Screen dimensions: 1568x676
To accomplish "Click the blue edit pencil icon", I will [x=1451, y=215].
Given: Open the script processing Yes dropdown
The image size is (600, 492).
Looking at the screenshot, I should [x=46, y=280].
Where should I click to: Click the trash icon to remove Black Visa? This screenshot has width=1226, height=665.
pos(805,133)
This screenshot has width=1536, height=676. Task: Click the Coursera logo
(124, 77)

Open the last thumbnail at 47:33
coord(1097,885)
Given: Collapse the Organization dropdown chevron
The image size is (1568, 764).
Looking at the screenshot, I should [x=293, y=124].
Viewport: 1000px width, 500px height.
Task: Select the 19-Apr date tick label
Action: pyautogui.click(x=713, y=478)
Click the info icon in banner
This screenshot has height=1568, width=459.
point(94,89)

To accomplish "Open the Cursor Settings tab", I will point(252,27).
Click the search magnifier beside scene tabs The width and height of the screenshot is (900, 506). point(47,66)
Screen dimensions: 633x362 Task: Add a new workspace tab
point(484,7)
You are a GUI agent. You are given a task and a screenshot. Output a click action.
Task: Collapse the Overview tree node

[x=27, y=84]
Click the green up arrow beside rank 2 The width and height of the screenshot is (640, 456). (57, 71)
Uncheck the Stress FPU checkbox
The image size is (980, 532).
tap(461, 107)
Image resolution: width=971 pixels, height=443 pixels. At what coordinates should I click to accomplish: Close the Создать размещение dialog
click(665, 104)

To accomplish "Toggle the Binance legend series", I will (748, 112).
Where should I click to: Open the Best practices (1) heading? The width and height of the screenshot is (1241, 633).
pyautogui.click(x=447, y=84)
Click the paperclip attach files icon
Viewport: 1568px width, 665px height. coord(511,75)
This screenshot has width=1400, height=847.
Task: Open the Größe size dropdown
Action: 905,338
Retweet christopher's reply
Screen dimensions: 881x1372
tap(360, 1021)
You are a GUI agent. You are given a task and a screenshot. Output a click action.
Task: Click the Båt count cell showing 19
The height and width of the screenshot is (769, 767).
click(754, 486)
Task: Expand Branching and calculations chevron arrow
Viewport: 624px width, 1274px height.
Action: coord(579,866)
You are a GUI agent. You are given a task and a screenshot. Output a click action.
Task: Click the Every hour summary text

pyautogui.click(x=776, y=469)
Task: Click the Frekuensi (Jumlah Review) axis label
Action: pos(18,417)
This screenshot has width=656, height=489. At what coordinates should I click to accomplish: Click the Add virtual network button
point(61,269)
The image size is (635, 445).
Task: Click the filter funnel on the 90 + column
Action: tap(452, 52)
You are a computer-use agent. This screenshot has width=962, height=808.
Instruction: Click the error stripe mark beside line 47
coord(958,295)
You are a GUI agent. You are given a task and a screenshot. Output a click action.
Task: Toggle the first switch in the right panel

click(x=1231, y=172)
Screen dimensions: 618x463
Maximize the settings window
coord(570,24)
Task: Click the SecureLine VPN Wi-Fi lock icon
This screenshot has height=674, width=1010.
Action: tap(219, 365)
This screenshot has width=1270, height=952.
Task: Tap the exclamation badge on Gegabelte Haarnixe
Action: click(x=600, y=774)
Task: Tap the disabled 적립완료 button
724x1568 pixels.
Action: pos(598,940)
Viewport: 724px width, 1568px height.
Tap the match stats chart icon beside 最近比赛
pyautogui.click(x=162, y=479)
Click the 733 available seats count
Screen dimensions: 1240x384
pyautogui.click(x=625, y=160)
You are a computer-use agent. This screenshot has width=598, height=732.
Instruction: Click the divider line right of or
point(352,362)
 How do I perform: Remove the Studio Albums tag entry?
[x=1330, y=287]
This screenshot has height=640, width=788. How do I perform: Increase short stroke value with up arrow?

• **DIRECTIONS**
The line with "Click the 733 available seats count" and all lines after it through the end of the data above: write these out exactly and add nothing.

• **TASK SOLUTION**
Click the 733 available seats count
Screen dimensions: 1240x384
pyautogui.click(x=625, y=160)
You are a computer-use agent. This screenshot has width=598, height=732.
Instruction: Click the divider line right of or
point(352,362)
 How do I perform: Remove the Studio Albums tag entry?
[x=1330, y=287]
This screenshot has height=640, width=788. How do I perform: Increase short stroke value with up arrow?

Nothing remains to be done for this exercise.